* **TRAVAIL DEMANDÉ**
Transcrivez mot pour mot le passage du texte sur les tsunamis en Méditerranée qui va de « De façon complémentaire, l'évaluation » à « sont très limitées. ».

* **EXTRAIT FOURNI**
Les tsunamis peuvent être déclenchés par différentes sources : une activité volcanique, des glissements de terrain, voire la chute de météorites. Le long des côtes méditerranéennes françaises, l'activité sismique est cependant la principale cause de préoccupation en termes de génération de tsunamis. Les autorités et le Centre National d'Alerte Tsunami (CENALT) portent une attention particulière sur deux zones spécifiques :
Pour cartographier la Zone Terrestre à Évacuer (ZTAE), qui correspond à l’étendue cumulée des zones potentiellement inondées lors des deux scénarios précédemment exposés, une méthode forfaitaire a été appliquée le long des côtes méditerranéennes françaises. Cette approche repose sur des hypothèses scientifiques validées par les autorités compétentes. Ainsi, la ZTAE est définie comme étant la zone située à une altitude inférieure à 5 mètres et à une distance de moins de 200 mètres de la mer le long des embouchures fluviales, avec une extension maximale de 500 mètres au niveau des embouchures (Figure 1). Ces critères intègrent une marge de sécurité afin de prendre en compte les scénarios extrêmes associés à des événements sismiques rares, ainsi que les projections d'élévation du niveau de la mer liées au contexte actuel du changement climatique (Alhamid et al., 2022).
Ce zonage sert aujourd’hui de support cartographique pour les procédures opérationnelles, notamment les plans ORSEC départementaux Tsunami. Elle est aussi utilisée pour planifier les évacuations, en mettant en évidence le fait que l'évacuation à pied constitue l’unique consigne de sécurité visant à déplacer les populations vers l'intérieur des terres. Les sites refuge et les itinéraires pour y accéder sont formalisés sur un plan d’évacuation qui, après validation en concertation avec les acteurs locaux, sont utiles pour dimensionner la gestion des flux de personnes, comme cela est illustré dans le cas de Cannes (Figure 1). En outre, sur le terrain, une signalétique peut être mise en place pour guider efficacement le processus d'évacuation.
De façon complémentaire, l'évaluation du nombre d'individus à évacuer en cas d'un tsunami est une étape primordiale pour la planification des stratégies d'évacuation. Pour autant, elle constitue un défi méthodologique majeur (Carles, et al., 2023). La fréquentation des zones côtières présente en effet une variabilité spatiale et temporelle importante, et les bases de données fournissant des informations sur les déplacements et les flux de population, que ce soit à l'échelle infra-communale ou sur de courtes périodes, sont très limitées.
Pour surmonter ce défi, nous avons retenu deux scénarios de fréquentation simplifiés. Le premier scénario considère une situation nocturne (comptage des résidents par bâtiment), tandis que le second se concentre sur la présence des usagers des plages pendant le pic de la période touristique estivale. Le choix de ces deux scénarios s'explique par la disponibilité de données précises à échelle fine, permettant ainsi une évaluation efficace. Il est important de noter que d'autres configurations pourraient être envisagées, mais nécessiteraient dans ce cas des données coûteuses (Daudé et al., 2021).

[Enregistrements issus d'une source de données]
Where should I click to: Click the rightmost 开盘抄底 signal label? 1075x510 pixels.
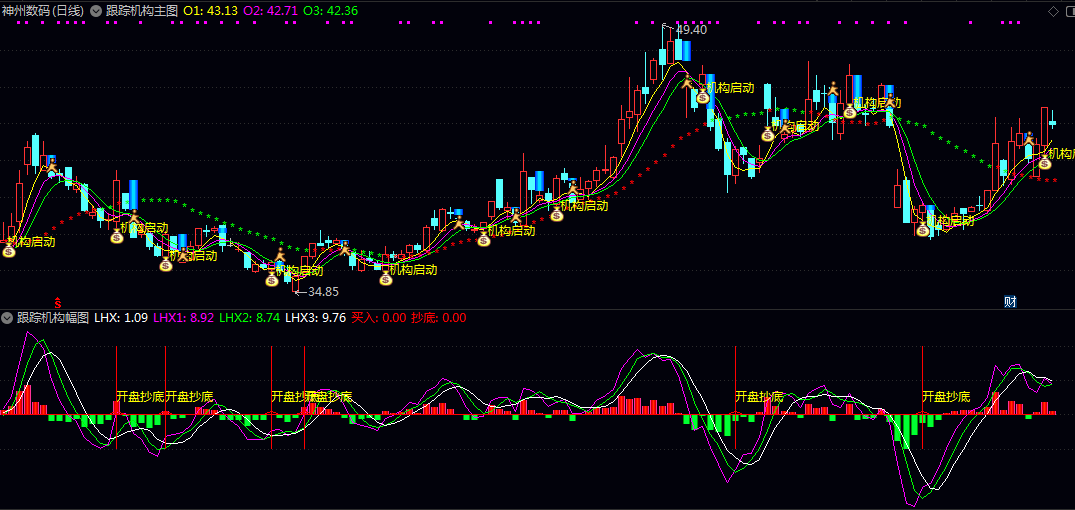(x=946, y=397)
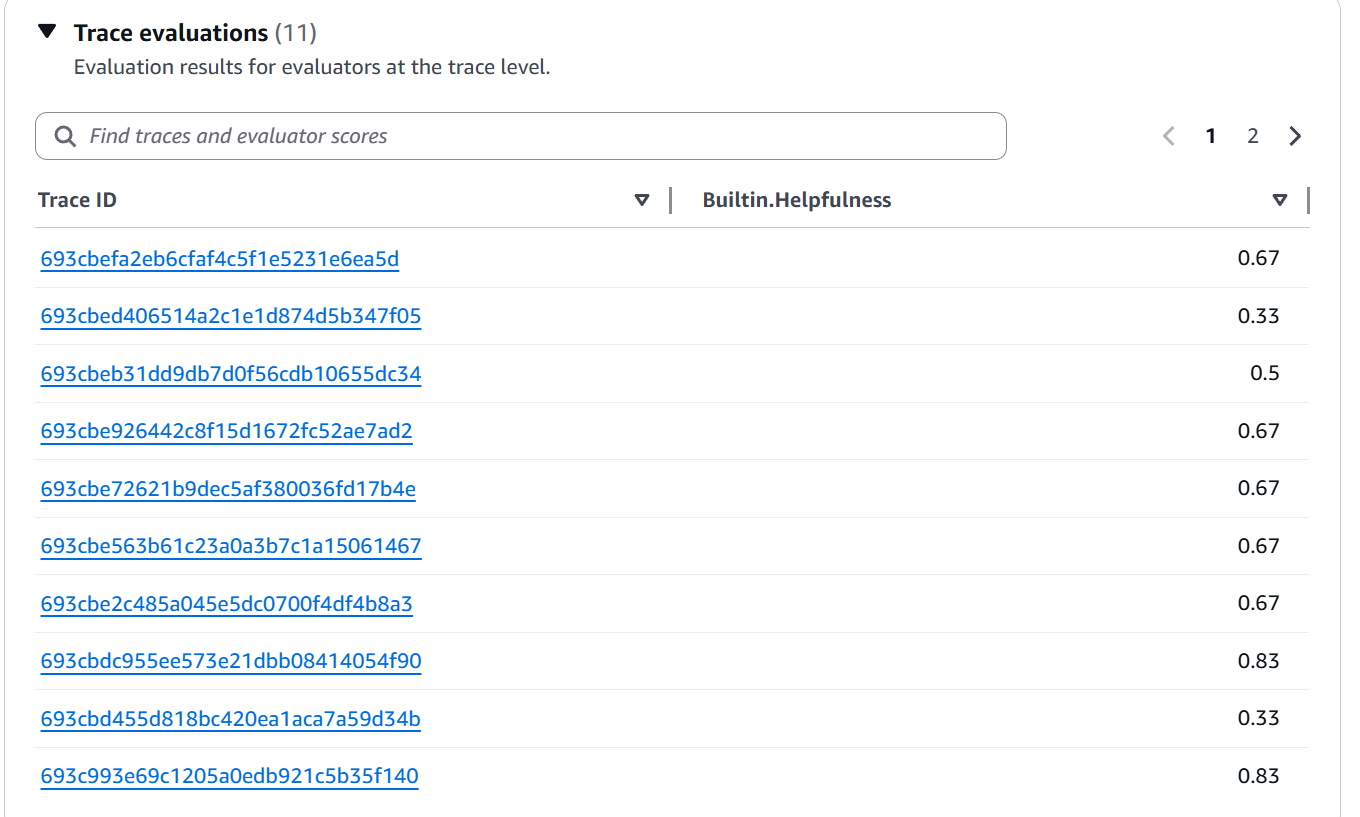
Task: Open trace 693cbeb31dd9db7d0f56cdb10655dc34
Action: (x=230, y=373)
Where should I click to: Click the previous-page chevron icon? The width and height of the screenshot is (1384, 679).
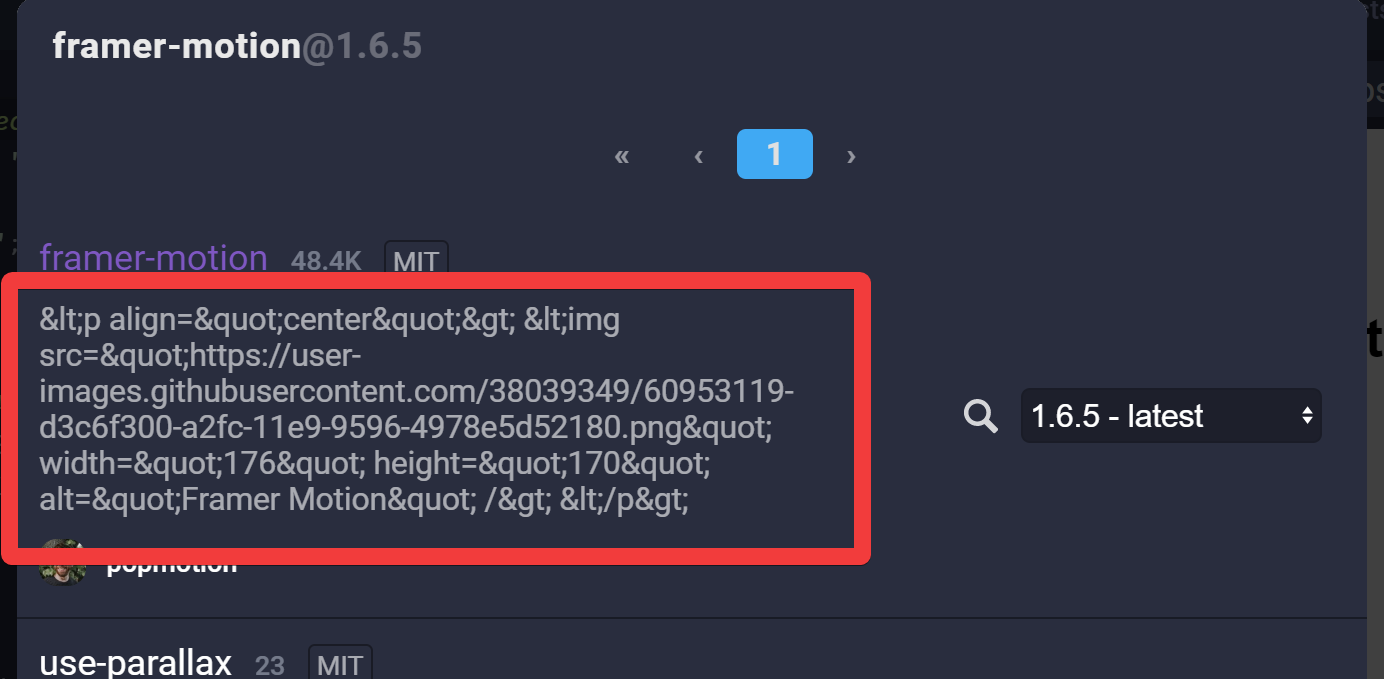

* **CORRIGÉ**
De façon complémentaire, l'évaluation du nombre d'individus à évacuer en cas d'un tsunami est une étape primordiale pour la planification des stratégies d'évacuation. Pour autant, elle constitue un défi méthodologique majeur (Carles, et al., 2023). La fréquentation des zones côtières présente en effet une variabilité spatiale et temporelle importante, et les bases de données fournissant des informations sur les déplacements et les flux de population, que ce soit à l'échelle infra-communale ou sur de courtes périodes, sont très limitées.